Task goal: Copy exactly the lines of the records below, and only those lines, beginning with the line that contains "The width and height of the screenshot is (952, 1270)." and ending with the line that contains "Screen dimensions: 1032x957".

Start of Dataset excerpts

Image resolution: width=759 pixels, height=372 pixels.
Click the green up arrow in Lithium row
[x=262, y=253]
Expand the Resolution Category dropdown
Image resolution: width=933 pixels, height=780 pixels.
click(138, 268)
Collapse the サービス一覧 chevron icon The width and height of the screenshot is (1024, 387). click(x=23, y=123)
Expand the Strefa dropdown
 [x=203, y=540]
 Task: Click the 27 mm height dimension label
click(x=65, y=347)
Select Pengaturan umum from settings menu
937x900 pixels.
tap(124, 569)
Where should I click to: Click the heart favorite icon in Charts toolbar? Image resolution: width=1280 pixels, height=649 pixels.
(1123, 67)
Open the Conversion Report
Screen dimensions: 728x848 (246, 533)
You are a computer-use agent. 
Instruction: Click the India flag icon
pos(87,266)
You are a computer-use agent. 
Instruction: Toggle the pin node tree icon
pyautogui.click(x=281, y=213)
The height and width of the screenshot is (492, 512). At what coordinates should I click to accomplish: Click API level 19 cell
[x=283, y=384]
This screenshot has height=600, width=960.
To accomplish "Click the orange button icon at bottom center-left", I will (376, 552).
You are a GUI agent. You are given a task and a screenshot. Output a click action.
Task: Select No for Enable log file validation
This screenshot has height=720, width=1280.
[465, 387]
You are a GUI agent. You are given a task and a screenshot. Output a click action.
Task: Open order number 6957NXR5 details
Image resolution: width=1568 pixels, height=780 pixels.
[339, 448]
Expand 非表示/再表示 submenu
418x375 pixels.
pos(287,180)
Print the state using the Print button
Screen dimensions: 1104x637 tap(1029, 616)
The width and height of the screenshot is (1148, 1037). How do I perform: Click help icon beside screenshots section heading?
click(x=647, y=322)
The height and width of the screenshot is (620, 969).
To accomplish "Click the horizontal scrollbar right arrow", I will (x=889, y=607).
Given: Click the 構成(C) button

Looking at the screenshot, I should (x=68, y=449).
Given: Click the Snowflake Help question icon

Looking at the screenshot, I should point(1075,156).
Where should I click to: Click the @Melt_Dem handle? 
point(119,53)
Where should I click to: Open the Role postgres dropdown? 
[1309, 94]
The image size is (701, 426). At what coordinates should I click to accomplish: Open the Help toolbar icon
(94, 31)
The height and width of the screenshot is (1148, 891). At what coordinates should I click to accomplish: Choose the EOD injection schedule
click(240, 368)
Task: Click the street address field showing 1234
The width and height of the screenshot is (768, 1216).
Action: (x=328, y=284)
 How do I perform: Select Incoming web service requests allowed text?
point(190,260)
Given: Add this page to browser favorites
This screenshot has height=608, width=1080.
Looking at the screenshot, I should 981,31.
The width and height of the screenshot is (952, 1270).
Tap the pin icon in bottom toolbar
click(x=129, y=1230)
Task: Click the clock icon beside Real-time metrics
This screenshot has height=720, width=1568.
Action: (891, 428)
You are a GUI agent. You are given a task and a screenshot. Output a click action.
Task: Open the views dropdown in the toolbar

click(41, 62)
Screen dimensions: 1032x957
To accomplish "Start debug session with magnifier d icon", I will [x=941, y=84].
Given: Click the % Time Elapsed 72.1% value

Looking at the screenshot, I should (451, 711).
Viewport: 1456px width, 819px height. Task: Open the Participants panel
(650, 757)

End of Dataset excerpts

Response box:
The width and height of the screenshot is (952, 1270).
Tap the pin icon in bottom toolbar
click(x=129, y=1230)
Task: Click the clock icon beside Real-time metrics
This screenshot has height=720, width=1568.
Action: (891, 428)
You are a GUI agent. You are given a task and a screenshot. Output a click action.
Task: Open the views dropdown in the toolbar

click(41, 62)
Screen dimensions: 1032x957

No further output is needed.